• [Exercise details]: What appears from the first line of the records below through the line containing "Click the Max." must be reproduced verbatim.

• [Extracted data]:
______________________________
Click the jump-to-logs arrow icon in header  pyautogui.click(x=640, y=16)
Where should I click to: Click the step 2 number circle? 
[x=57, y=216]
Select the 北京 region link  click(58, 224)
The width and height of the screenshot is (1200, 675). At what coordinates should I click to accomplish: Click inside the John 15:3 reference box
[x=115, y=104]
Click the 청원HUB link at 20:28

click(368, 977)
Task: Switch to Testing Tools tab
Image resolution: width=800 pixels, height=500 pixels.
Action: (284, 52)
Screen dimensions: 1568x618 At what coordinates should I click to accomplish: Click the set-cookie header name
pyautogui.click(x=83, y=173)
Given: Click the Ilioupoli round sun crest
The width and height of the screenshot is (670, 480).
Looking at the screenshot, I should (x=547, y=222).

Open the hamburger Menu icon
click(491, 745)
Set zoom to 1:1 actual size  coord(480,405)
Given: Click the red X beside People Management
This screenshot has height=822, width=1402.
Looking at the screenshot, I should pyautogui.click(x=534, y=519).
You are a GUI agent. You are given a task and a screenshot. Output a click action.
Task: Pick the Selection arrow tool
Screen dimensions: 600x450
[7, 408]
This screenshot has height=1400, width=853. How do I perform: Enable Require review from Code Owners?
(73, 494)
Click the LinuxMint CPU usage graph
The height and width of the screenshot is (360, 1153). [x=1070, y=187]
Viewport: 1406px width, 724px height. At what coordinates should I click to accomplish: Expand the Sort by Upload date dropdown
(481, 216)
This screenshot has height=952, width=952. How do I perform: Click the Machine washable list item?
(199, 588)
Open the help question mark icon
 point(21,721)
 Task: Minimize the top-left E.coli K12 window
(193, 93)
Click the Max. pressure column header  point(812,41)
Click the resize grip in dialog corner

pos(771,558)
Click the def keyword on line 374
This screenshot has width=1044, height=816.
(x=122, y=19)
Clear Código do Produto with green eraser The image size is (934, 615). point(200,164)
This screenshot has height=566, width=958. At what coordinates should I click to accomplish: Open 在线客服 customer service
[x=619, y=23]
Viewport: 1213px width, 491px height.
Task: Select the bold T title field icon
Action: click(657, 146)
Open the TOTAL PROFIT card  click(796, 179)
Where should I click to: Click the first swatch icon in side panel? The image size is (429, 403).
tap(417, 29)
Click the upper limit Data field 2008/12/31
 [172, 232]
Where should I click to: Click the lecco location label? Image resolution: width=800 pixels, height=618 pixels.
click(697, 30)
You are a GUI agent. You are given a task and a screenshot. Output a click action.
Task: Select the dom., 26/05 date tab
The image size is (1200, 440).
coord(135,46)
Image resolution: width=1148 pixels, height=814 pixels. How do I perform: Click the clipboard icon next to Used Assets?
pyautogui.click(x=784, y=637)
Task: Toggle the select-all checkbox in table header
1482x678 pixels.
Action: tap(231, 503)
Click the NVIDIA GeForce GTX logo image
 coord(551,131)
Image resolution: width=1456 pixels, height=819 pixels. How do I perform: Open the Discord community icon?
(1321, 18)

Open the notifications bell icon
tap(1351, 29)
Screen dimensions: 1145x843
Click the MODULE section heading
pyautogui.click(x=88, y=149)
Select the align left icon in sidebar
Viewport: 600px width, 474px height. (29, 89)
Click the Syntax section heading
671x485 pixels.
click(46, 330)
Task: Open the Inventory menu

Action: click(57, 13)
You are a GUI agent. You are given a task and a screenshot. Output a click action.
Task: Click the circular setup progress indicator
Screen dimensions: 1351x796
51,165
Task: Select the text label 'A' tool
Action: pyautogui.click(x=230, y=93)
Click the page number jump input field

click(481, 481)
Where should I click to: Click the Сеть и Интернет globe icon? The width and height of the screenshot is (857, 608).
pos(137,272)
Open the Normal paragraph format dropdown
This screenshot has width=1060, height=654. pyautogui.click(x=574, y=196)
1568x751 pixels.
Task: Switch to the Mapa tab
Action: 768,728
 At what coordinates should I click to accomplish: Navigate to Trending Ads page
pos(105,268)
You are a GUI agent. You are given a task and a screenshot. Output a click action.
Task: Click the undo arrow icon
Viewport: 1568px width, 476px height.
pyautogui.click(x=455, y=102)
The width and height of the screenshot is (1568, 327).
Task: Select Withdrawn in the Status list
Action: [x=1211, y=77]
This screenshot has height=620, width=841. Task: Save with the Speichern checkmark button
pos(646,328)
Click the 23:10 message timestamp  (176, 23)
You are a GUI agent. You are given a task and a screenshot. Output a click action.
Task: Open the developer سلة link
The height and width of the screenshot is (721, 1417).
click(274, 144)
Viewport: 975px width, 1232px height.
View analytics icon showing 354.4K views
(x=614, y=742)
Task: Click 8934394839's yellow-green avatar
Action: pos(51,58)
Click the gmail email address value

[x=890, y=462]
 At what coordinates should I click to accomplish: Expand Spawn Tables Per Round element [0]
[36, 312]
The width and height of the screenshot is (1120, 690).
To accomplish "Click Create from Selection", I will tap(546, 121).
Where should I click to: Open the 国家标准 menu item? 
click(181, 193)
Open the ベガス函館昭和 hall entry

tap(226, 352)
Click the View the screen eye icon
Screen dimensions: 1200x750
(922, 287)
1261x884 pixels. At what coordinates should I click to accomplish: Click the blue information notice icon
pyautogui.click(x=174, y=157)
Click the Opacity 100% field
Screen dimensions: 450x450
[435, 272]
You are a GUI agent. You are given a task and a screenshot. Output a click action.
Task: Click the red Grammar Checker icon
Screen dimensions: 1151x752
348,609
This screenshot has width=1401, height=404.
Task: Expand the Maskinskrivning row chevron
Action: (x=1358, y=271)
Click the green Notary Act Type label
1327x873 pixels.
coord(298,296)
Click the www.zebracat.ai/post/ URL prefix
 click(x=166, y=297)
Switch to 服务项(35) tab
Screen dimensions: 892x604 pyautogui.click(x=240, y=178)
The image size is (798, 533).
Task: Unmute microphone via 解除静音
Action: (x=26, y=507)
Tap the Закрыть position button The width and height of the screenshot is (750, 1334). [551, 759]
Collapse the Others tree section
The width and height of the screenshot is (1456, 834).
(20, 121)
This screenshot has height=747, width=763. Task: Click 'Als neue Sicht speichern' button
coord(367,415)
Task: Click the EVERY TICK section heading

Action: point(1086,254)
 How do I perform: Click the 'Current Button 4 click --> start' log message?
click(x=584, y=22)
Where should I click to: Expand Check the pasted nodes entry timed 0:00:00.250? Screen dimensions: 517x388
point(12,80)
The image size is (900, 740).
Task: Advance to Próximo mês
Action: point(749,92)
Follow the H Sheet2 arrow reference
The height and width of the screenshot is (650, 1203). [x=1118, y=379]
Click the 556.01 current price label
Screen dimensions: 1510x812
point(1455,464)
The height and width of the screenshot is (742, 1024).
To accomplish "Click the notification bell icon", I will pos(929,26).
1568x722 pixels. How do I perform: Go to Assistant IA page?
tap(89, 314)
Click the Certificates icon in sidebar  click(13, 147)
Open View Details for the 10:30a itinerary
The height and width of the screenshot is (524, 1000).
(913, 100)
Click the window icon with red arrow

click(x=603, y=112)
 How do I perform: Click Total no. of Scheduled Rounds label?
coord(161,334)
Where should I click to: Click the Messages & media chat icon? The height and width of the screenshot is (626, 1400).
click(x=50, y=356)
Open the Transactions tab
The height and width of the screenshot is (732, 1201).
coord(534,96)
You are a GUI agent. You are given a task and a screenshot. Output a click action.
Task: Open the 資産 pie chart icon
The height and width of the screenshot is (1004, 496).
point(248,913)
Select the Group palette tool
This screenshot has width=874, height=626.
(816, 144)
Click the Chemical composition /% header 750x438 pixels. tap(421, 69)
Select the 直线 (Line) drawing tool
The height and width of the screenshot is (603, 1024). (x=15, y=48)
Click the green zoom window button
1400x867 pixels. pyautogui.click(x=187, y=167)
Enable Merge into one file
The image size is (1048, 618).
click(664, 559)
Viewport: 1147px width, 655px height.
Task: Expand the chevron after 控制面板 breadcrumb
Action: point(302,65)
______________________________
• [Exercise response]:
Click the jump-to-logs arrow icon in header  pyautogui.click(x=640, y=16)
Where should I click to: Click the step 2 number circle? 
[x=57, y=216]
Select the 北京 region link  click(58, 224)
The width and height of the screenshot is (1200, 675). At what coordinates should I click to accomplish: Click inside the John 15:3 reference box
[x=115, y=104]
Click the 청원HUB link at 20:28

click(368, 977)
Task: Switch to Testing Tools tab
Image resolution: width=800 pixels, height=500 pixels.
Action: (284, 52)
Screen dimensions: 1568x618 At what coordinates should I click to accomplish: Click the set-cookie header name
pyautogui.click(x=83, y=173)
Given: Click the Ilioupoli round sun crest
The width and height of the screenshot is (670, 480).
Looking at the screenshot, I should (x=547, y=222).

Open the hamburger Menu icon
click(491, 745)
Set zoom to 1:1 actual size  coord(480,405)
Given: Click the red X beside People Management
This screenshot has height=822, width=1402.
Looking at the screenshot, I should pyautogui.click(x=534, y=519).
You are a GUI agent. You are given a task and a screenshot. Output a click action.
Task: Pick the Selection arrow tool
Screen dimensions: 600x450
[7, 408]
This screenshot has height=1400, width=853. How do I perform: Enable Require review from Code Owners?
(73, 494)
Click the LinuxMint CPU usage graph
The height and width of the screenshot is (360, 1153). [x=1070, y=187]
Viewport: 1406px width, 724px height. At what coordinates should I click to accomplish: Expand the Sort by Upload date dropdown
(481, 216)
This screenshot has height=952, width=952. How do I perform: Click the Machine washable list item?
(199, 588)
Open the help question mark icon
 point(21,721)
 Task: Minimize the top-left E.coli K12 window
(193, 93)
Click the Max. pressure column header  point(812,41)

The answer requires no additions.